Many people think I must be brave because I have moved around a lot, but the truth is I am a big fat scaredy cat. Seriously. Case in point – when in Okinawa, the day came when I had to take The Kid out on my own, in the car, and navigate the streets while my husband tended to some important business.
“Okay,” I said, reluctantly, with a gulp. “I can do this.” Inside my head, total panic attack. My internal voice of fear screamed: Go out? On my own? In a car? In a new place? A place where I can hardly speak the language? Go and navigate the streets alone? Don’t do it!
Like I said, I’m a scaredy cat. But, I know it is something I am going to have to get over. Because to decide to move somewhere new requires you to get lost. To make mistakes. To be full of fear and confusion. And to survive. Because what else can you do? Hide inside?

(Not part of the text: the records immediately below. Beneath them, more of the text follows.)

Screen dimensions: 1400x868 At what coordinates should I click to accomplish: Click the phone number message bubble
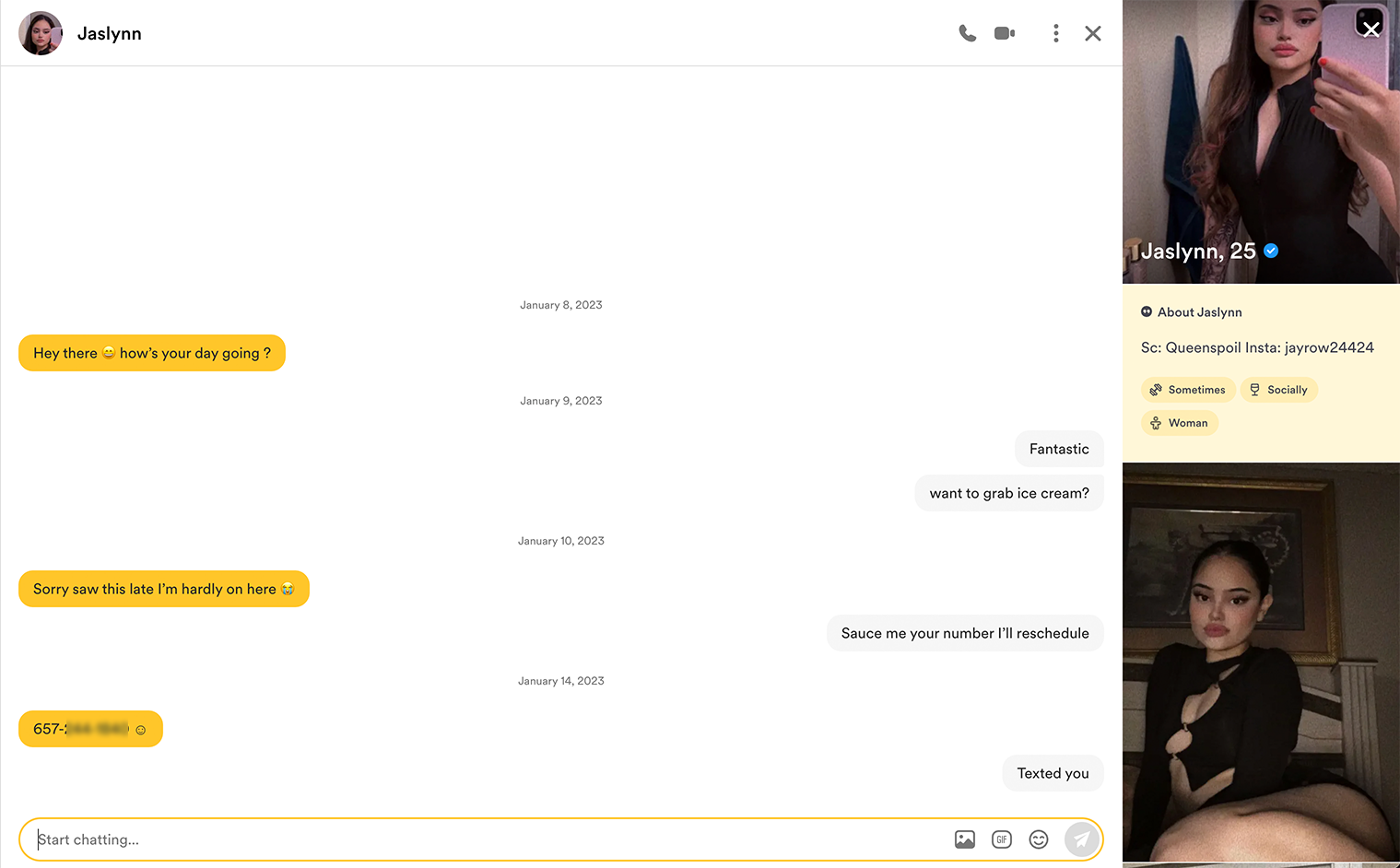(x=90, y=729)
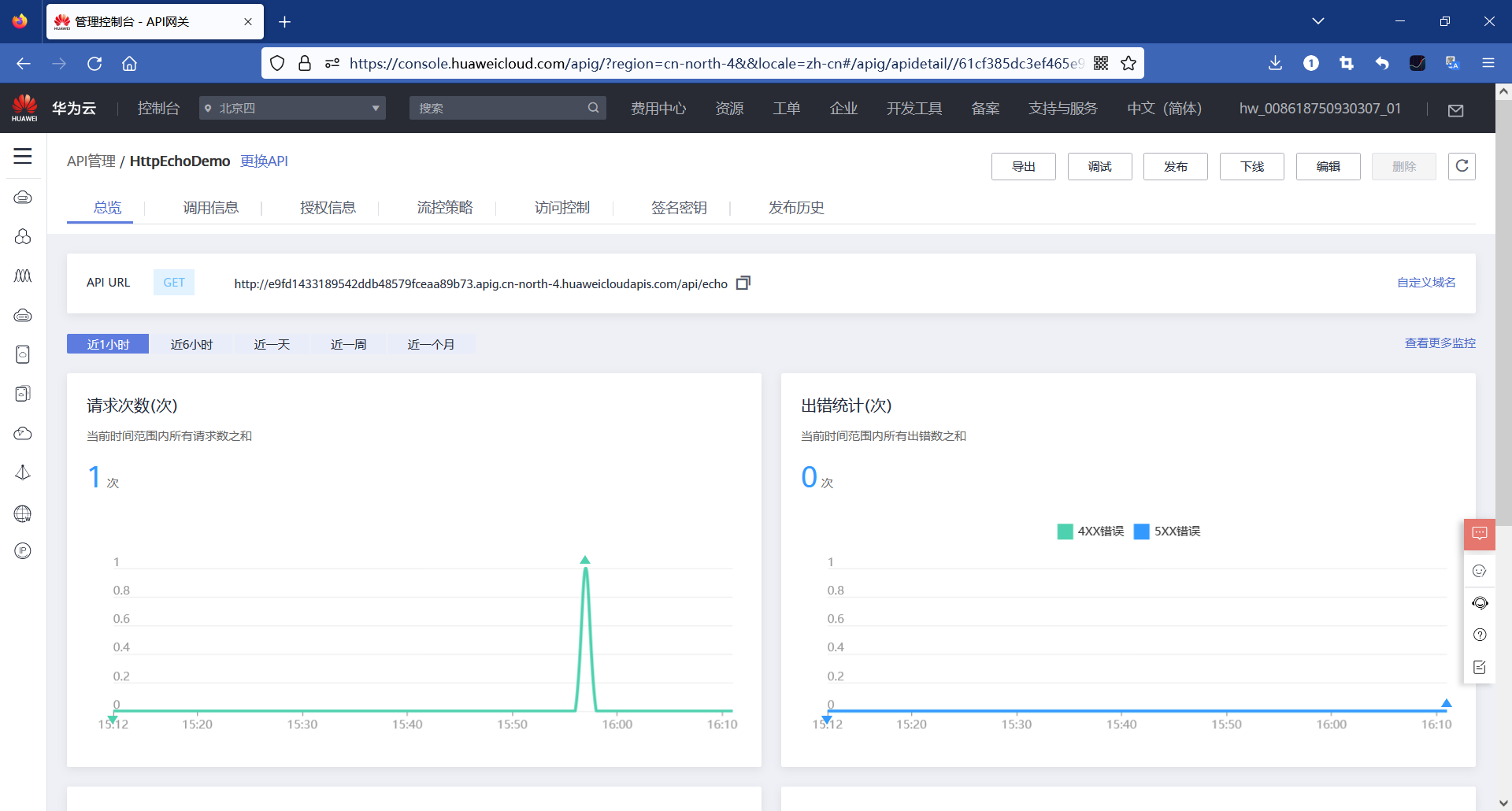Open the 发布历史 tab
Screen dimensions: 1512x811
(x=796, y=207)
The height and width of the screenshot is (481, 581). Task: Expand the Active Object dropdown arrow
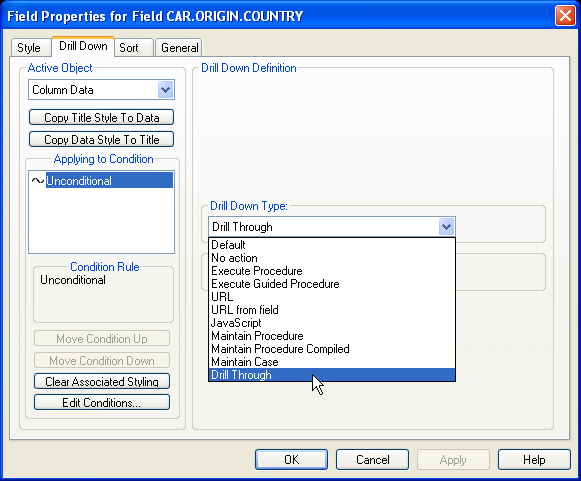[x=165, y=90]
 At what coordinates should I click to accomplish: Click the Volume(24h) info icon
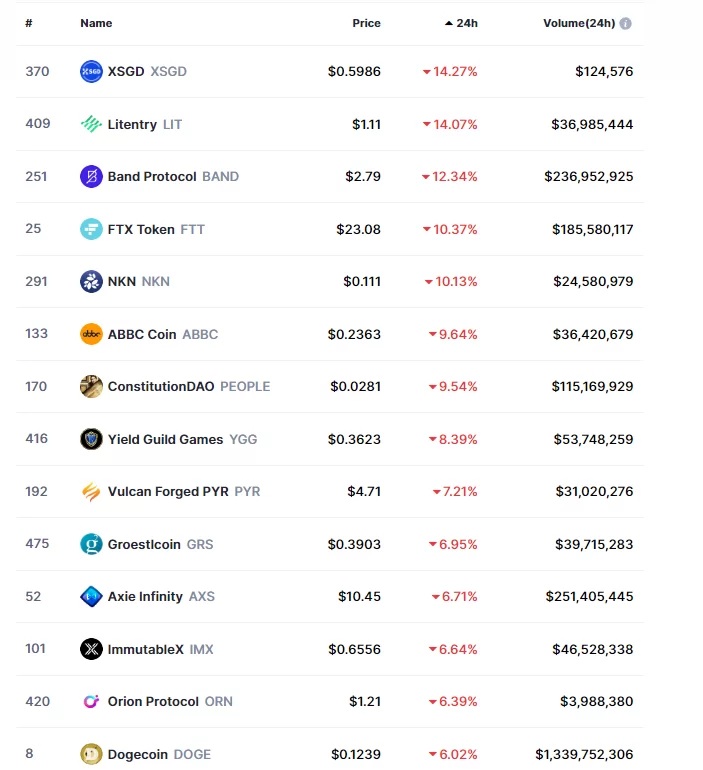click(626, 23)
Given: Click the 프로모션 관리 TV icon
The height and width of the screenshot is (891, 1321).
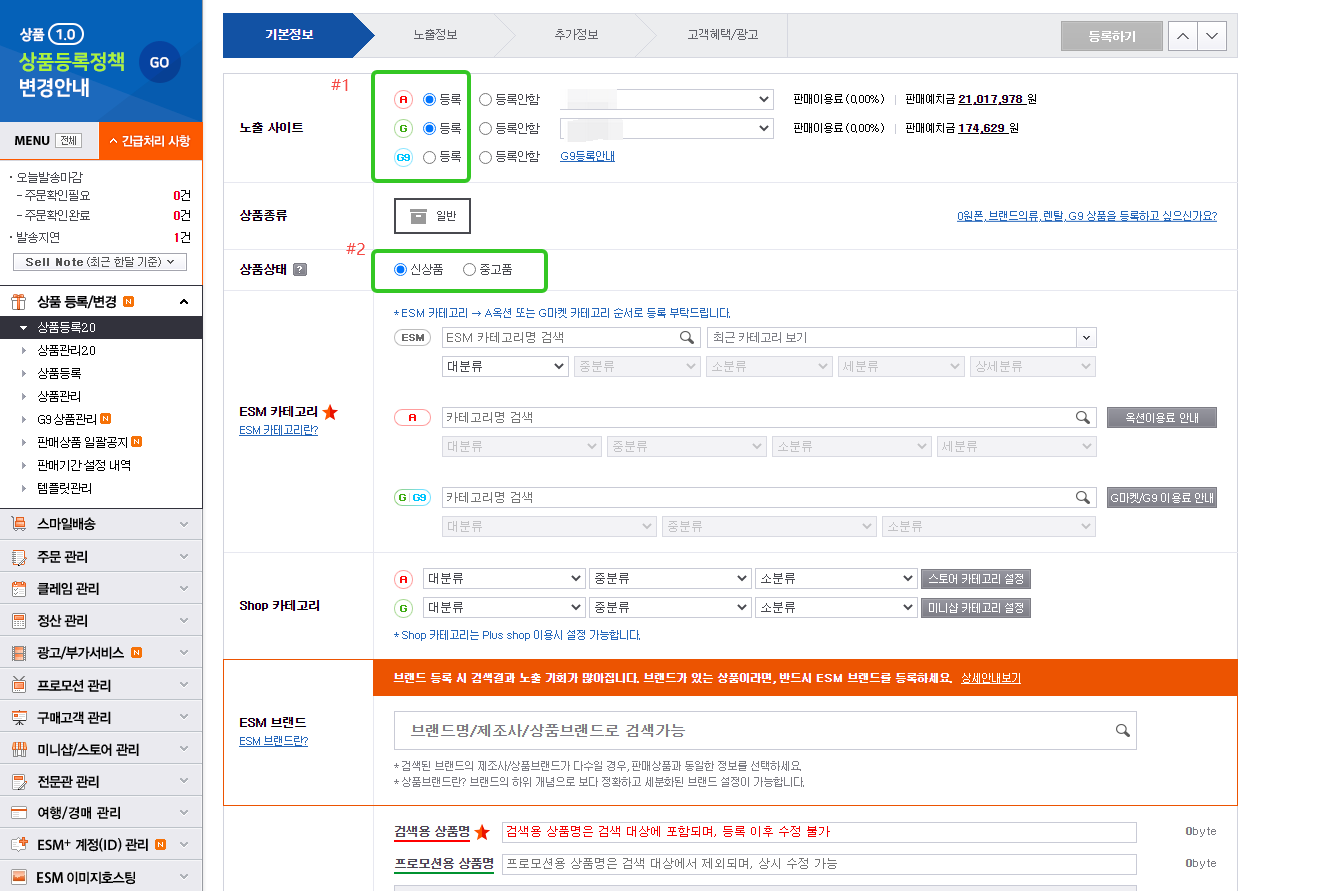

Come on scaredy cat, I said to myself, GROW A FRIGGING SPINE ALREADY.
So I checked the maps, I tried my best to set the GPS — which is in Japanese, by the way — and had a pretty good idea of where I was going.
Our destination was Kujira Koen, the Whale Park. It’s a huge blue concrete thing that you can’t miss as you drive down the highway.
I grabbed the keys, strapped The Kid into the car seat, and turned on the ignition, and went. I knew where I was going, kind of, but kind of not. I had seen it from the highway many times, and figured I could find it.
Only problem was, the street that I thought I could go down turned out to be a one-way street.
Shit. Panic level rises a little bit.
Okay, just take the next street, and we’re sure to find it.
Next street, okay, but it leads me into the myriad of tiny back alleys that are so characteristic of Okinawa.
Shit! I say again. Probably out loud. Panic level goes up another notch.
Finally I see the big whale. But where to park? I have no idea. There are no parking lots for this park. It’s a residential area. I look at the street signs and try to remember what the Japanese road signs mean. Is it no parking? No entry? Shit, shit shit.
I take a risk, and pull the car into an empty lot next to an apartment building. Chances are everyone has gone to work and I can get away with leaving the car here for half an hour. But still, another shot of fear goes coursing through my veins. As we go to the park my head is full of paranoia – what if someone comes back and sees my car there and calls a wrecker? Shiiiiiit! But we go anyway.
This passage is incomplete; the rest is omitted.